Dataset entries
+--

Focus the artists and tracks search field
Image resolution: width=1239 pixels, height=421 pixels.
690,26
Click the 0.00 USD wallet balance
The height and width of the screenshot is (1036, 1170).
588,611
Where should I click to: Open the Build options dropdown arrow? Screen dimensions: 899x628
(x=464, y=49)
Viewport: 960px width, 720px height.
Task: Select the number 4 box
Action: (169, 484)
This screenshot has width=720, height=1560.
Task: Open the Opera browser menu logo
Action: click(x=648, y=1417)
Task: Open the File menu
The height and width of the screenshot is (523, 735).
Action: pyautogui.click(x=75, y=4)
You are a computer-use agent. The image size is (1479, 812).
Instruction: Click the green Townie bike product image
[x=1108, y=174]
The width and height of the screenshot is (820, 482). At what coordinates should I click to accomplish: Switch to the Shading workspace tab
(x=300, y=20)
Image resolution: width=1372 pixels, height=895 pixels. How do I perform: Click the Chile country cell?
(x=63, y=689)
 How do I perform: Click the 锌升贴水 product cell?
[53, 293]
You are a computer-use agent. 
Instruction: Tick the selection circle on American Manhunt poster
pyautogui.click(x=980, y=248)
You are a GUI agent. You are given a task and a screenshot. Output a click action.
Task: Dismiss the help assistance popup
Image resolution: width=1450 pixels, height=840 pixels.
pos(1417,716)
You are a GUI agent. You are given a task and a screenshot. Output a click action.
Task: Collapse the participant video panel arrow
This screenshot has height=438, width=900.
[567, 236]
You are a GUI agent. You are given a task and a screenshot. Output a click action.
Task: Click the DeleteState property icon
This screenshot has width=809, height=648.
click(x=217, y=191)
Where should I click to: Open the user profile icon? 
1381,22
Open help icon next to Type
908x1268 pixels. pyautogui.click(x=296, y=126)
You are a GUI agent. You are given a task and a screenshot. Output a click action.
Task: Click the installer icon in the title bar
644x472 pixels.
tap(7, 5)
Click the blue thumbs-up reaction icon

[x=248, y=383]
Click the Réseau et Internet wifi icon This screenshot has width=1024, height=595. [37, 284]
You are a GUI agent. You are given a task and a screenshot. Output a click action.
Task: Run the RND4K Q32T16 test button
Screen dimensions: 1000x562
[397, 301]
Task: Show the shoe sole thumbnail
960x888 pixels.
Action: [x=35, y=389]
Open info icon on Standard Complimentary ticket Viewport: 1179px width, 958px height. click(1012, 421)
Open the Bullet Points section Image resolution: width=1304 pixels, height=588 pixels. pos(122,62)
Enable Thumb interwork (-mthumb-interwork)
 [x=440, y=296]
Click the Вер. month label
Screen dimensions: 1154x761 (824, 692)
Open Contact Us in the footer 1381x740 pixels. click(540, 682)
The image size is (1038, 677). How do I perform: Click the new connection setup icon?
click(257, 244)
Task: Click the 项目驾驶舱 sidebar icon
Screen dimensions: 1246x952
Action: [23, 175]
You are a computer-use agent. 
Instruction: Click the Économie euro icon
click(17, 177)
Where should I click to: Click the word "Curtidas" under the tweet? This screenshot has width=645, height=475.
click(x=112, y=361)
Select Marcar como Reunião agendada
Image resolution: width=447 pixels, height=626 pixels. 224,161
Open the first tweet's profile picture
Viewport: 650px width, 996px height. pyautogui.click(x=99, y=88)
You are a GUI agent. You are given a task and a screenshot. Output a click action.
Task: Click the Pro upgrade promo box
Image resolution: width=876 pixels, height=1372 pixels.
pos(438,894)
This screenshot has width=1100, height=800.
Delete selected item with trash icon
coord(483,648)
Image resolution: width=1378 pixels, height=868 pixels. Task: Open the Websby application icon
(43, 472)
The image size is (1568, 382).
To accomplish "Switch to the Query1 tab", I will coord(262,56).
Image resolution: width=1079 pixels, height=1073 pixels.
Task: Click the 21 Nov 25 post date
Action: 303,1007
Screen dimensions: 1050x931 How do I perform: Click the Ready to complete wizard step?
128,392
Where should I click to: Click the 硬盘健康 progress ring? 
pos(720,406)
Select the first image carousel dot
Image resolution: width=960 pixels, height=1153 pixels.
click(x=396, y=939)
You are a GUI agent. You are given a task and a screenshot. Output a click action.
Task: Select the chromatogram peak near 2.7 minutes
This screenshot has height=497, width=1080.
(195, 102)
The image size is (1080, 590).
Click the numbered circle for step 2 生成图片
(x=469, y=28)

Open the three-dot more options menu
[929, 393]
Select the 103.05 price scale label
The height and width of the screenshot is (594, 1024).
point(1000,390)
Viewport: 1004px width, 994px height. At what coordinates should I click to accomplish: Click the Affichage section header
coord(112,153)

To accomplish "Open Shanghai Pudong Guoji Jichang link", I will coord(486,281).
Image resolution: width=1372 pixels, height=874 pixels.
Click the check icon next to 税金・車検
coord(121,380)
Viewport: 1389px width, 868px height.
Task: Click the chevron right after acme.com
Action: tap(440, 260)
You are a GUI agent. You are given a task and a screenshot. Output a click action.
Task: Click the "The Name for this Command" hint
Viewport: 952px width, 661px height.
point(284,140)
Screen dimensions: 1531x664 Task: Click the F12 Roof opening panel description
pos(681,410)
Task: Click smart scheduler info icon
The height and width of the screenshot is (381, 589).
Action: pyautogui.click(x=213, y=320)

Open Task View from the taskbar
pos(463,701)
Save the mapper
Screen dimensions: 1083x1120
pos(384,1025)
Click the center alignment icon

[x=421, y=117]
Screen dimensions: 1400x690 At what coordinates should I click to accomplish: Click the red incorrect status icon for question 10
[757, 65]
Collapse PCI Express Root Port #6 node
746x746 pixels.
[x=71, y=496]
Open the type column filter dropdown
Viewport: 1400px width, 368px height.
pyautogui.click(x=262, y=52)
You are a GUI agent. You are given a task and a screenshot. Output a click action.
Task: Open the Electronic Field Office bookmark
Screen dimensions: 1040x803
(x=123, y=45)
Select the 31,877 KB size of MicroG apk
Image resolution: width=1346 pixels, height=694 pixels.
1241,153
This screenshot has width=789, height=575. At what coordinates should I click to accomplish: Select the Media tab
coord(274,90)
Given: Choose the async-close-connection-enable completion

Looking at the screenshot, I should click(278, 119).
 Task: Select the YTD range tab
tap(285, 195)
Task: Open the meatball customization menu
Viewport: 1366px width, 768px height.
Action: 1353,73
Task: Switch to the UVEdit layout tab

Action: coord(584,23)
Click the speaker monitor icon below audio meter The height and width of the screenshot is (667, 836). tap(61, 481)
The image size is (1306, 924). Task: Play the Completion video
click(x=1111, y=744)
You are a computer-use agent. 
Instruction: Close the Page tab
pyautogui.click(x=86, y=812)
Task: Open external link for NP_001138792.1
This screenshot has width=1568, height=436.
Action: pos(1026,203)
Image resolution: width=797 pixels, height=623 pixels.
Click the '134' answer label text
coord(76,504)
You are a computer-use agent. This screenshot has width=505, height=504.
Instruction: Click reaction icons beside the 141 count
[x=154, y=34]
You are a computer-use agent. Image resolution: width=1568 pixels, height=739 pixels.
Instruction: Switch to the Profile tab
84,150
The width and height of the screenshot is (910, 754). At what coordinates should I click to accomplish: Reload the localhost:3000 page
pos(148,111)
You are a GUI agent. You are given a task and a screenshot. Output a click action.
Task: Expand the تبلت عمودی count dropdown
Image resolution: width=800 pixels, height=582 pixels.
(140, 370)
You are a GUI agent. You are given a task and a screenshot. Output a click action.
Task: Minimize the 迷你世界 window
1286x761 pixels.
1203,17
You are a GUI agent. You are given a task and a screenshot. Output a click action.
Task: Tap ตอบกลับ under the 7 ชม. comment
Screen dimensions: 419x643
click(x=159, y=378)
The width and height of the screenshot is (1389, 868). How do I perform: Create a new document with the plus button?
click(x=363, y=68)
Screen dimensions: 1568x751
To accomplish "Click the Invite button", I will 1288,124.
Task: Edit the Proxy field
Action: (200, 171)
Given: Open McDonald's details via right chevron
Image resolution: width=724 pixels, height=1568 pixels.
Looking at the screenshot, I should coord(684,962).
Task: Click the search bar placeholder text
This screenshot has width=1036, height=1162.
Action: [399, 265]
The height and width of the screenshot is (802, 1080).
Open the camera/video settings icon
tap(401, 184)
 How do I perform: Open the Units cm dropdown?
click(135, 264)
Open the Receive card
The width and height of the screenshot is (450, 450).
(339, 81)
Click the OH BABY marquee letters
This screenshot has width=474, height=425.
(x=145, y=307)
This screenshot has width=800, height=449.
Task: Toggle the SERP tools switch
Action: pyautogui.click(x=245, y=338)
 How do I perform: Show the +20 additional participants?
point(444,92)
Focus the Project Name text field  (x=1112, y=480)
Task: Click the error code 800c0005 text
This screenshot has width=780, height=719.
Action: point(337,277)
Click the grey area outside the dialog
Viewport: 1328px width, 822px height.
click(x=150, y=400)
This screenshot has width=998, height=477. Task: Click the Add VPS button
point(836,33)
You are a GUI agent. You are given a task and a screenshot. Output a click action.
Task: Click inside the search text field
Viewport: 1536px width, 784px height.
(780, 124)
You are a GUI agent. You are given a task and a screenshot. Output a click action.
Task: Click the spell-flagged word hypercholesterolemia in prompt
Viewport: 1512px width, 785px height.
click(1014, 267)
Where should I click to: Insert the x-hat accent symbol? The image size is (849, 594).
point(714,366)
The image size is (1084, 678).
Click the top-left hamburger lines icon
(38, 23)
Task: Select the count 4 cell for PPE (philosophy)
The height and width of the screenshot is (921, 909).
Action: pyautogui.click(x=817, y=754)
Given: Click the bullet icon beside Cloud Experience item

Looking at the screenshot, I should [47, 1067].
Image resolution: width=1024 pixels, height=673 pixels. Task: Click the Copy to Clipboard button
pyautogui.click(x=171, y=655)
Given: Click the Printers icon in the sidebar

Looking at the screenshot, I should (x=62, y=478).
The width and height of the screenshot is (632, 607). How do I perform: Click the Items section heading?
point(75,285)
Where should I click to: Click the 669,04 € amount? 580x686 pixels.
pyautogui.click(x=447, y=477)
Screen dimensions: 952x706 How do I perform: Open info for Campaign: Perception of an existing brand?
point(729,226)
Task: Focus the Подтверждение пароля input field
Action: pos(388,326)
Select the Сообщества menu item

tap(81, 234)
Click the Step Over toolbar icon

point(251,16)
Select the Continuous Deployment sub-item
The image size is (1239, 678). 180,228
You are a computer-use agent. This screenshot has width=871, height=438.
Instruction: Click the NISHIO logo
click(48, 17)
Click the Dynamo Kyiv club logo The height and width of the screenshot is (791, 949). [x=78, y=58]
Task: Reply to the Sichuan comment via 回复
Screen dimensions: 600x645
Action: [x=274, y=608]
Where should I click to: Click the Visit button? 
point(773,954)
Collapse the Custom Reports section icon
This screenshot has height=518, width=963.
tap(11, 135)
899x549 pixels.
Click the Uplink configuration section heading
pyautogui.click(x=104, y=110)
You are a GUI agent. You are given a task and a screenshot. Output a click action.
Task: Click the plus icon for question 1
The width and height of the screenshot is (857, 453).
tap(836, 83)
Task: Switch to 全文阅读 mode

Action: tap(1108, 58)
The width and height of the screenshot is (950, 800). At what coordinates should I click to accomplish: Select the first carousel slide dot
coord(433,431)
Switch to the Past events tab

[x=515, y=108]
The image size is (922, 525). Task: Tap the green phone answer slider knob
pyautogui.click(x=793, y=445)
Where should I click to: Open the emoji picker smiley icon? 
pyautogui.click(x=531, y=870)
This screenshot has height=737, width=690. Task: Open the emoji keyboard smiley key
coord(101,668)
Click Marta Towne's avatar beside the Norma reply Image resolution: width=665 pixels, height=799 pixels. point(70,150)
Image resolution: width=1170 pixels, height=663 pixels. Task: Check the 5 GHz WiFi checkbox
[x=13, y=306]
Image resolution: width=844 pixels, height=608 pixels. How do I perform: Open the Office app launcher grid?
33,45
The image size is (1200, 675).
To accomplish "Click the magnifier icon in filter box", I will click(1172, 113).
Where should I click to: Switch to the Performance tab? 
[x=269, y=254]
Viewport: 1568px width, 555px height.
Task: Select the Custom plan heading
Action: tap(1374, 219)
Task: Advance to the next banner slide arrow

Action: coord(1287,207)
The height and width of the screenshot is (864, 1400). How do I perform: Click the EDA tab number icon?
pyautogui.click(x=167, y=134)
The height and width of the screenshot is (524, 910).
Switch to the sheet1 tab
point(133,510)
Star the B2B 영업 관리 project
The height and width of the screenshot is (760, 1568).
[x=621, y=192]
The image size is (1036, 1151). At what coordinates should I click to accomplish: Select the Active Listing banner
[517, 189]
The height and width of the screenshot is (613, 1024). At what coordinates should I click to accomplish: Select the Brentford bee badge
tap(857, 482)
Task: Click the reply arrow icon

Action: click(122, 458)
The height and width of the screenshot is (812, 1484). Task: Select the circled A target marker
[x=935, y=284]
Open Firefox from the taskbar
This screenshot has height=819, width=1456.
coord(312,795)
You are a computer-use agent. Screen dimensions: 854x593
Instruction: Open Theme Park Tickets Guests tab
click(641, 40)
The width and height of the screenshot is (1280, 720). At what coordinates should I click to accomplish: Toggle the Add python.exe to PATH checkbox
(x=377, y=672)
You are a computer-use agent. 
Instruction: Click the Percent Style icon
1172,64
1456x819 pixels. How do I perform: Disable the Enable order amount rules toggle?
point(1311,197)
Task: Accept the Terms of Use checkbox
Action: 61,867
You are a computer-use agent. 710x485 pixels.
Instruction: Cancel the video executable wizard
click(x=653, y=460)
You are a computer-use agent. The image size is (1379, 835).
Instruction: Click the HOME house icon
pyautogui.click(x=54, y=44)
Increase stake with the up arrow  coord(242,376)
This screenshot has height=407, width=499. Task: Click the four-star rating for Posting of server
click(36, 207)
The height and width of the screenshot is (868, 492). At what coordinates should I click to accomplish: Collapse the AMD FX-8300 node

+--

*Work to complete*:
Whenever the word "search" appears in a line of the data above, that line counts. Say how many lines count, and nothing more.

*Task response*:
3